Aim of the exercise
State how many lines of the records contain the string "beside", and give no other information.

The input
==========
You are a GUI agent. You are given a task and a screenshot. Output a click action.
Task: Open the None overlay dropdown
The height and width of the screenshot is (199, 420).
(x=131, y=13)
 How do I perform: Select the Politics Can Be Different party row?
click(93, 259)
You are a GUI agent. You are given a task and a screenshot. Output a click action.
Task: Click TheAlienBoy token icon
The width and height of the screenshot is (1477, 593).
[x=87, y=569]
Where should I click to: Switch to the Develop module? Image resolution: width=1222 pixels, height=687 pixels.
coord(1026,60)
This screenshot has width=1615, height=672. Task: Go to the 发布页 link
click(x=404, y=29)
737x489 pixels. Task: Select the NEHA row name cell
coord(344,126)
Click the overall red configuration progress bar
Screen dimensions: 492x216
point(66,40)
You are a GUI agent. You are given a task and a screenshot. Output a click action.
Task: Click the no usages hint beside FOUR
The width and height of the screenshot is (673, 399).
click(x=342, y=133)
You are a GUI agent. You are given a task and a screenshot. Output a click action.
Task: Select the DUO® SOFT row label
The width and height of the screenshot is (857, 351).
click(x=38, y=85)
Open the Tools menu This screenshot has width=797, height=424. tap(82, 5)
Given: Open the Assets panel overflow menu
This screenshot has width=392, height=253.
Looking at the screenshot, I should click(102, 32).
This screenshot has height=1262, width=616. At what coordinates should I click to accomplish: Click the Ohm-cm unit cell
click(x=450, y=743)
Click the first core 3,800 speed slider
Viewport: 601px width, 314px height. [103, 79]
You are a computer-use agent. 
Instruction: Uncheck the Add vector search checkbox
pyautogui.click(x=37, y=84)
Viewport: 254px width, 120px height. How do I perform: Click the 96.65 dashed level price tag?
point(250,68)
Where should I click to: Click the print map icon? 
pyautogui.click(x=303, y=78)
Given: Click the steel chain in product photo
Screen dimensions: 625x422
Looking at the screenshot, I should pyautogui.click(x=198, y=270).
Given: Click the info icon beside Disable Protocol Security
==========
Written response
2